(Source information):

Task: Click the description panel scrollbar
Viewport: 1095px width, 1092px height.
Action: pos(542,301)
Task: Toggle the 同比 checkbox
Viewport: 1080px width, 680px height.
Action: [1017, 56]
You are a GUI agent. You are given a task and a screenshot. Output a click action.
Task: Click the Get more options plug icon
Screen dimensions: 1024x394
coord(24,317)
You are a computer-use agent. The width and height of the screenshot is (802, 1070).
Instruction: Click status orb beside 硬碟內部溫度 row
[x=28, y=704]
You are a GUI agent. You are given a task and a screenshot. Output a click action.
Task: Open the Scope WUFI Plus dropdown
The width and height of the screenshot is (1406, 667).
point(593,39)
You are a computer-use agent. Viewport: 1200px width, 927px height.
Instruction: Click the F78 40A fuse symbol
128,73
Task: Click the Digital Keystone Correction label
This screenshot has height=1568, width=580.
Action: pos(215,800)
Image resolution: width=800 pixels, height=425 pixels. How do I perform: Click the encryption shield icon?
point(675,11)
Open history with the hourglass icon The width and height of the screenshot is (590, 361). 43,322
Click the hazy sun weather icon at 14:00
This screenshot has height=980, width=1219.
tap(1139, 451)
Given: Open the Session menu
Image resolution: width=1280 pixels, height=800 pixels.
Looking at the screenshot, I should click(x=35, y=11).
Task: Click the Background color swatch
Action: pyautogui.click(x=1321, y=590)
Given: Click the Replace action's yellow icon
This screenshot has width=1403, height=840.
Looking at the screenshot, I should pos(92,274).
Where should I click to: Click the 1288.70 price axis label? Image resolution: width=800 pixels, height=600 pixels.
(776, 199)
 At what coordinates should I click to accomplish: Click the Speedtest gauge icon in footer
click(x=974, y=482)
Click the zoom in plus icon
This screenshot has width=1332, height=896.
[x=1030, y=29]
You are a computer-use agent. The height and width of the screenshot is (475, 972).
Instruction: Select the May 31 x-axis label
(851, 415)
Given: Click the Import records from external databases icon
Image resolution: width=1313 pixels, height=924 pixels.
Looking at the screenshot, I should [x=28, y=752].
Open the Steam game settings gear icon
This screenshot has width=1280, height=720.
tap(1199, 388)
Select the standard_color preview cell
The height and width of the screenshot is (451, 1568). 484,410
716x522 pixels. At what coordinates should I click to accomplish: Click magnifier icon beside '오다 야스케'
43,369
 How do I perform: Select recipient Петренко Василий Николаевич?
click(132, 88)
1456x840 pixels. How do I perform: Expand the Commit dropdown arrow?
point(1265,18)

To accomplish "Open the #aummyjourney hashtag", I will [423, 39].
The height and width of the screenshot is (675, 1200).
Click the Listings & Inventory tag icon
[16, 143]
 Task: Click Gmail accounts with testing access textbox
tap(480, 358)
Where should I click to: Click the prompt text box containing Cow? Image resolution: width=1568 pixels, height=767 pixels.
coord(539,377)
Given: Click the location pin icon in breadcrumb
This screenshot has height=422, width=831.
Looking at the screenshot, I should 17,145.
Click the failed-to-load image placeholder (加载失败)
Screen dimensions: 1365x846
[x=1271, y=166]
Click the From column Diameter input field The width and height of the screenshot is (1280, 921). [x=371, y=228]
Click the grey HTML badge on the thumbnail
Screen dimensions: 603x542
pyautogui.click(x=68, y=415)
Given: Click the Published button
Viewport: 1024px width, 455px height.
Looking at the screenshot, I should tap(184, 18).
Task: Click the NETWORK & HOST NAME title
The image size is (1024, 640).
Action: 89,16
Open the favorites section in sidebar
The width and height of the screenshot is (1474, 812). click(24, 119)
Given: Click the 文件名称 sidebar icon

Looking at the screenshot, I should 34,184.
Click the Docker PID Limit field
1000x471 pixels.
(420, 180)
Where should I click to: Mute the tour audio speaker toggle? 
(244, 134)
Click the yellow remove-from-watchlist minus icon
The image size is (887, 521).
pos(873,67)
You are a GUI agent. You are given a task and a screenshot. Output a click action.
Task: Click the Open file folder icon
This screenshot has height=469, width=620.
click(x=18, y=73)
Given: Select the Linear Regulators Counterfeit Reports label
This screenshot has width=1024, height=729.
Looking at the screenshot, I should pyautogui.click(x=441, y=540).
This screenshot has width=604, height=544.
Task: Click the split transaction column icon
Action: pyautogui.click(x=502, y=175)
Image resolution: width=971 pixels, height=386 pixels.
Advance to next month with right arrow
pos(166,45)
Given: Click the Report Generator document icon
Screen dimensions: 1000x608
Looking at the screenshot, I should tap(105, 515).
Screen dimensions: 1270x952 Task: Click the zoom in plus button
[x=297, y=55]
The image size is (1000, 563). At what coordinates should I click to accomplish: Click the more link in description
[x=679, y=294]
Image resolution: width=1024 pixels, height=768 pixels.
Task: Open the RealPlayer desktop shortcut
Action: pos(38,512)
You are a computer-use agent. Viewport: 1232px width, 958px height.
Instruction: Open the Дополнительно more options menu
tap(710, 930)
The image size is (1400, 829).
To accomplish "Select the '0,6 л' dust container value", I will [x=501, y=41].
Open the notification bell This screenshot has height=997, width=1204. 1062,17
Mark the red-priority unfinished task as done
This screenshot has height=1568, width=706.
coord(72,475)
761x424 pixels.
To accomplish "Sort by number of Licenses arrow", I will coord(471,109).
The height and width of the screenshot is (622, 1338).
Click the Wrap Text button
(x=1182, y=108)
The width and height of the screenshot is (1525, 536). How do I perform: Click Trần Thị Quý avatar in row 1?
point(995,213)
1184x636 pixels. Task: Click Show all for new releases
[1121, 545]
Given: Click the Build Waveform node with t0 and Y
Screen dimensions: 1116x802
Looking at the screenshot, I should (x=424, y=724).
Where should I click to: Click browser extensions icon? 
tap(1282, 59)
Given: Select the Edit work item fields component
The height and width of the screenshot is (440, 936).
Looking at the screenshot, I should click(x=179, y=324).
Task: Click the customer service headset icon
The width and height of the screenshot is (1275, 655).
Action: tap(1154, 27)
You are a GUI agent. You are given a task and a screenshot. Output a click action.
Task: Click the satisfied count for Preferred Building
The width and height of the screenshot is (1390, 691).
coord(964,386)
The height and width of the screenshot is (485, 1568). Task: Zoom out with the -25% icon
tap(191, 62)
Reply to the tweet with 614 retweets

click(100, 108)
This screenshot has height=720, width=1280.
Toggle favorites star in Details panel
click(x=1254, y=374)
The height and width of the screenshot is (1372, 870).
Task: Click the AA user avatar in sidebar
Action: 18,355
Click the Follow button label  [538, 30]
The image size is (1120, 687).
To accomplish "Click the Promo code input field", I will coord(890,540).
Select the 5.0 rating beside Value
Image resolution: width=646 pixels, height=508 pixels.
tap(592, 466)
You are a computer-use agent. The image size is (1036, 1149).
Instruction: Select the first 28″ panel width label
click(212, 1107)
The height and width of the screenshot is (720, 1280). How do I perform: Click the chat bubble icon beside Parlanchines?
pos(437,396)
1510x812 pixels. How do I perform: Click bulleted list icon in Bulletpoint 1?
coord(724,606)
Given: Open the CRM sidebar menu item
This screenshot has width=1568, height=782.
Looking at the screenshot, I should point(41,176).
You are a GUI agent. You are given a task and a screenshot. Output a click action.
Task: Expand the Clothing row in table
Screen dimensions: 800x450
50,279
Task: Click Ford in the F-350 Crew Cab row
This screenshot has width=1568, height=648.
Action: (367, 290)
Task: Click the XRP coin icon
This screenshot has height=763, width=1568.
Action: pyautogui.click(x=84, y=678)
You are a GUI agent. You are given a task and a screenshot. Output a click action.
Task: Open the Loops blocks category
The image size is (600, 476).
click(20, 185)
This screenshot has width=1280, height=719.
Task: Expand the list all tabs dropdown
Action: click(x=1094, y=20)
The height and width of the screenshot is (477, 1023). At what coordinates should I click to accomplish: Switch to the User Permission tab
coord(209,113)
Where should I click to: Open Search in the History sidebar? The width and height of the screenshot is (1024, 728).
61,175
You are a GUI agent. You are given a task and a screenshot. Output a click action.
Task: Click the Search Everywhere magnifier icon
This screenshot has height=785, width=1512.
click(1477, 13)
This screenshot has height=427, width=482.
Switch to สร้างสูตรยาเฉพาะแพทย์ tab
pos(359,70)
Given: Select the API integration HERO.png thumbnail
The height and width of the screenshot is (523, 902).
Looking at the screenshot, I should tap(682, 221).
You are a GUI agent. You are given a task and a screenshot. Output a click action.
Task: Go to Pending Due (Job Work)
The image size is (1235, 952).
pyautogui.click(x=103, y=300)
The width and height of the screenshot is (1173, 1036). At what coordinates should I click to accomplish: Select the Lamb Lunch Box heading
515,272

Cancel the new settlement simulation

(Work order): Only one stretch of the data above is needed. Restate it word for word, from the line containing "Select the standard_color preview cell" through the line containing "Task: Click the Open file folder icon", both ends included.

(Result of the exercise):
Select the standard_color preview cell
The height and width of the screenshot is (451, 1568). 484,410
716x522 pixels. At what coordinates should I click to accomplish: Click magnifier icon beside '오다 야스케'
43,369
 How do I perform: Select recipient Петренко Василий Николаевич?
click(132, 88)
1456x840 pixels. How do I perform: Expand the Commit dropdown arrow?
point(1265,18)

To accomplish "Open the #aummyjourney hashtag", I will [423, 39].
The height and width of the screenshot is (675, 1200).
Click the Listings & Inventory tag icon
[16, 143]
 Task: Click Gmail accounts with testing access textbox
tap(480, 358)
Where should I click to: Click the prompt text box containing Cow? Image resolution: width=1568 pixels, height=767 pixels.
coord(539,377)
Given: Click the location pin icon in breadcrumb
This screenshot has height=422, width=831.
Looking at the screenshot, I should 17,145.
Click the failed-to-load image placeholder (加载失败)
Screen dimensions: 1365x846
[x=1271, y=166]
Click the From column Diameter input field The width and height of the screenshot is (1280, 921). [x=371, y=228]
Click the grey HTML badge on the thumbnail
Screen dimensions: 603x542
pyautogui.click(x=68, y=415)
Given: Click the Published button
Viewport: 1024px width, 455px height.
Looking at the screenshot, I should tap(184, 18).
Task: Click the NETWORK & HOST NAME title
The image size is (1024, 640).
Action: 89,16
Open the favorites section in sidebar
The width and height of the screenshot is (1474, 812). click(24, 119)
Given: Click the 文件名称 sidebar icon

Looking at the screenshot, I should 34,184.
Click the Docker PID Limit field
1000x471 pixels.
(420, 180)
Where should I click to: Mute the tour audio speaker toggle? 
(244, 134)
Click the yellow remove-from-watchlist minus icon
The image size is (887, 521).
pos(873,67)
You are a GUI agent. You are given a task and a screenshot. Output a click action.
Task: Click the Open file folder icon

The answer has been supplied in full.